→ **TASK INSTRUCTIONS**
Retype the lines below exactly, from the one that contains "You are a computer-use" through the last, and leave every picture out.

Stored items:

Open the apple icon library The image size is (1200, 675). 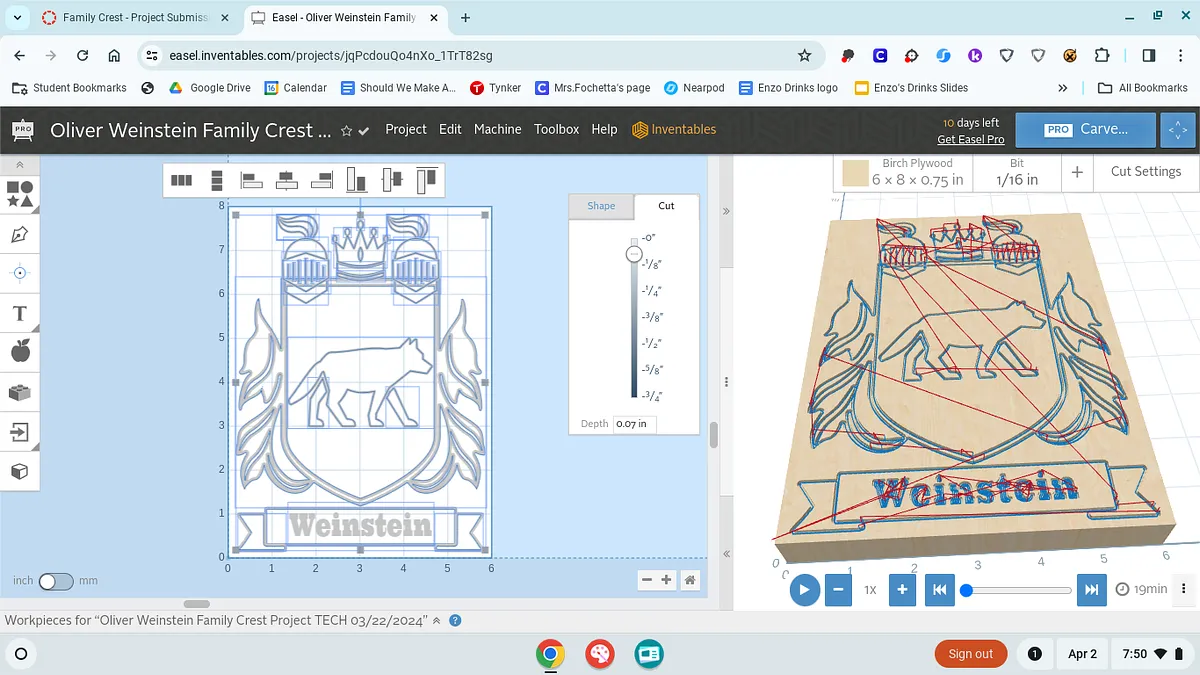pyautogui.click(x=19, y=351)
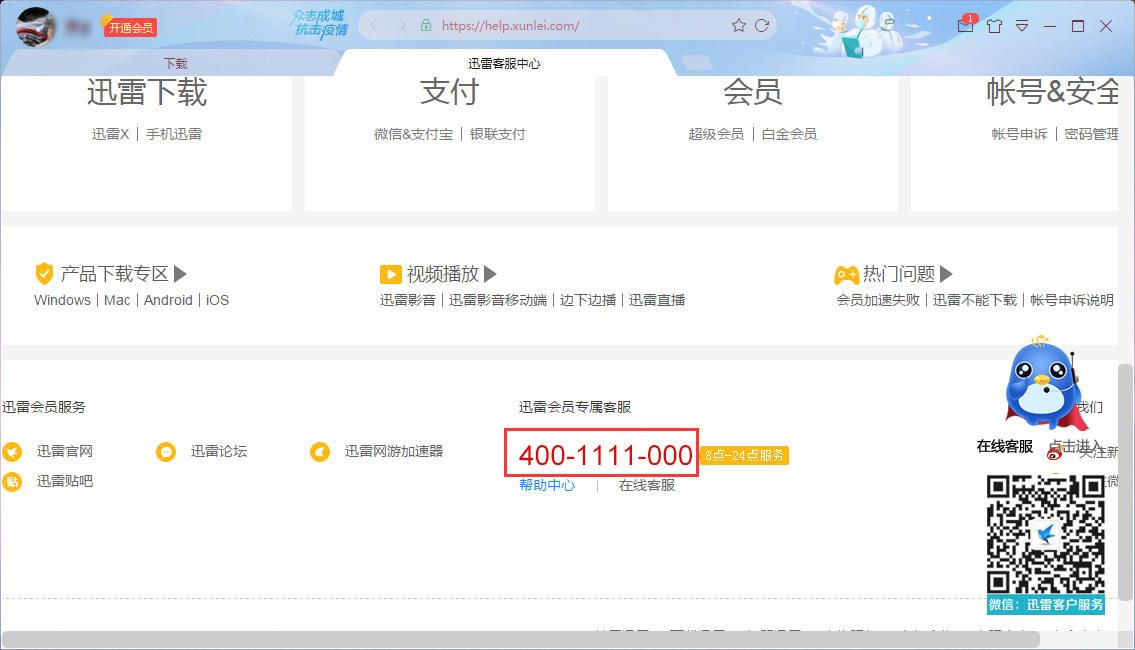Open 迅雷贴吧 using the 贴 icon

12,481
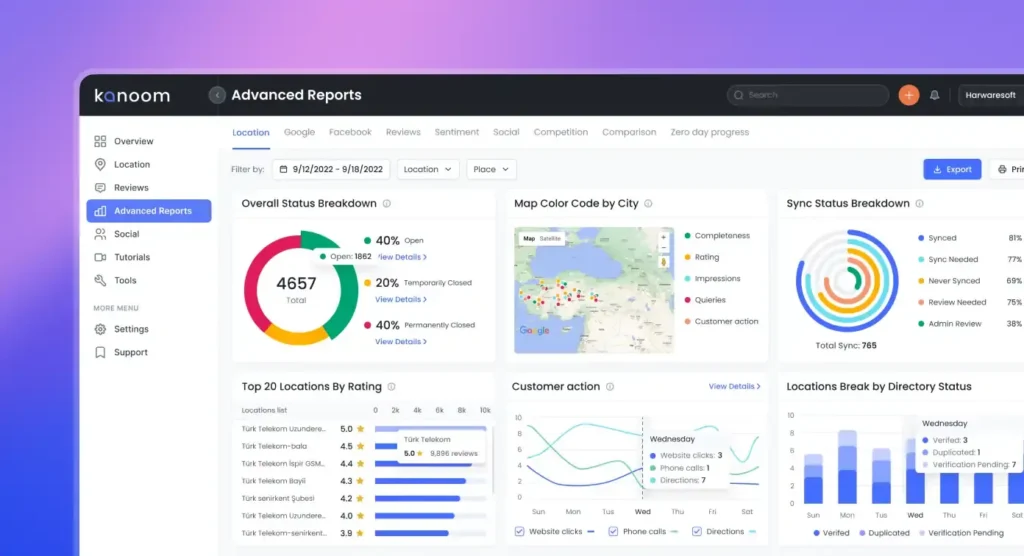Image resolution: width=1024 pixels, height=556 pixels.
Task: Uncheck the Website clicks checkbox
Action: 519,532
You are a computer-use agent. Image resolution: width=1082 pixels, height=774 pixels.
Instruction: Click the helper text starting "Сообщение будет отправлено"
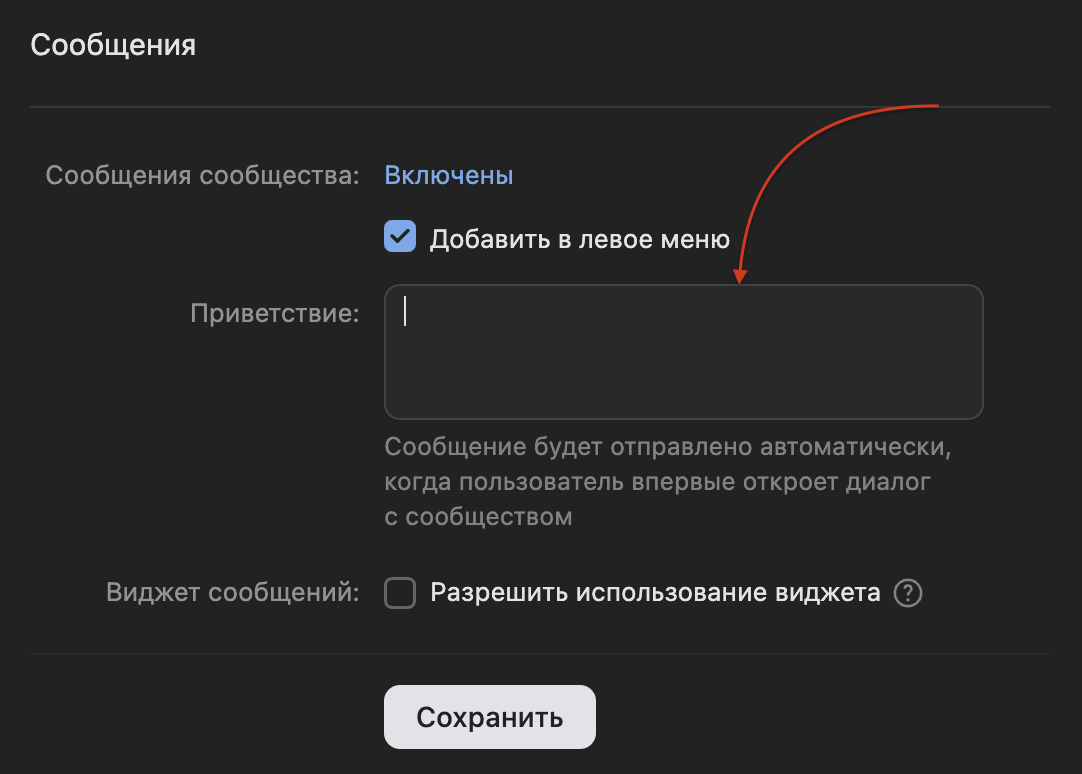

→ **FINAL ANSWER**
You are a computer-use agent. Image resolution: width=1082 pixels, height=774 pixels.
Instruction: Click the helper text starting "Сообщение будет отправлено"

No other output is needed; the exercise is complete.